Re: @Dodgy Geezer
Holocaust denial, like many other cries of "foul", is a whole lot more subtle than that. You posit an absurdity, but the people being tarred by the brush are much more likely to be historians questioning not the event of the Holocaust, but particular details or stories from it.
The problem with laws that ban Holocaust denial is that they can have a sort of Streisland effect. After all, the full-whack denier can point to the ban and say that if the facts of the Holocaust are so secure, safe, and solid, why are they banning the mere act of denying them. He can go on and say that if these "facts" are so weak that they must be backed up by the law, that they cannot stand by themselves, then there is not enough reliable evidence that it happened.
It is *specious* reasoning, of course - the law's theoretical basis is more likely to be a question of blurring the lines of hate-speech and similar concepts than trying to shore up weak historical evidence with legislation - but that doesn't matter to the "true believer". He wants something he can point to that says that the preponderance of evidence against his belief is just plain wrong, lies, or whatever, and these laws serve as well as anything else.

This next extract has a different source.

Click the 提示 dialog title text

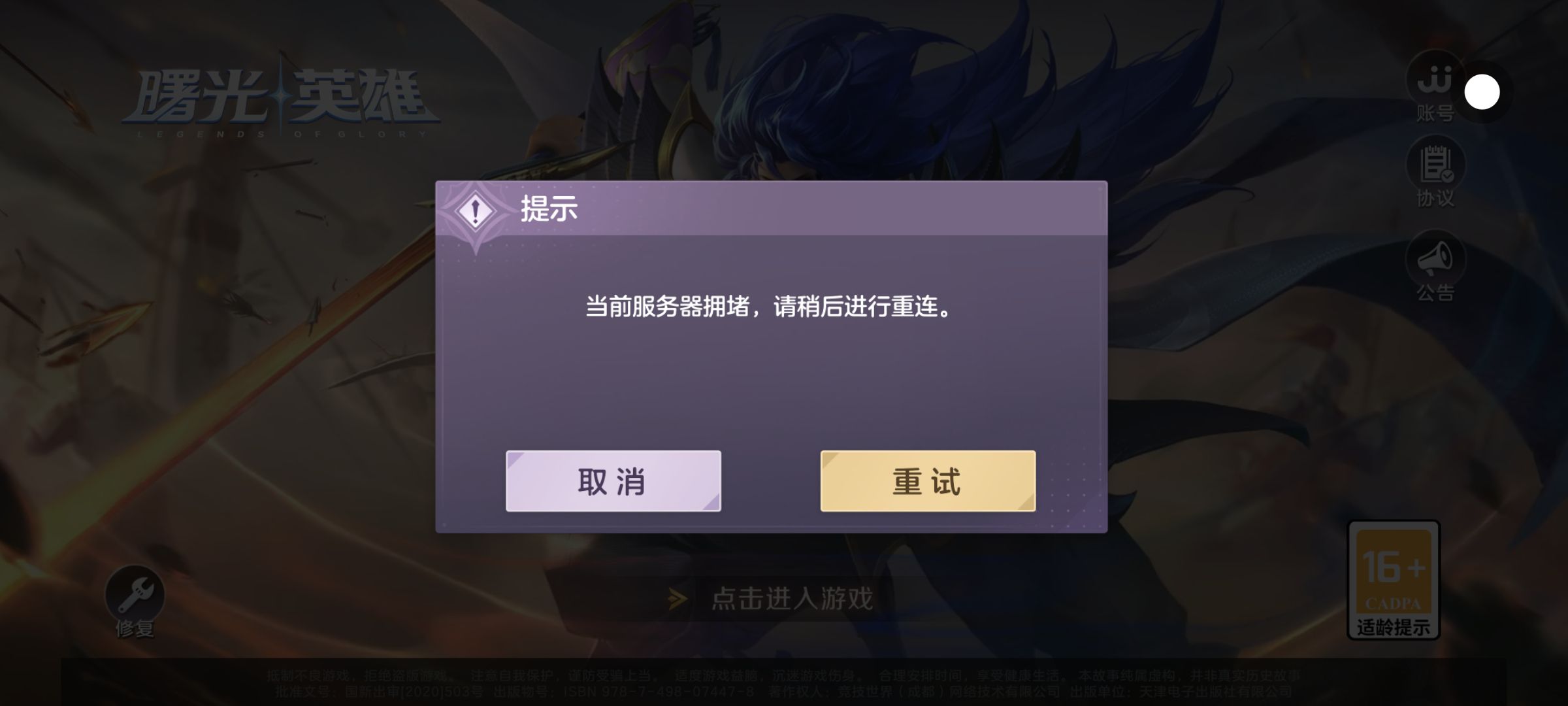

Now I should make it clear that I'm not trying to deny that the Holocaust happened. Some of the details, especially the detailed numbers, do sound "inflated", but clearly *something* happened that is more or less as described.
It's still a bad idea to enshrine such a ban in law. If the facts can stand by themselves without the aid of the law, let them do so, and stop giving deniers a stick to beat the history with.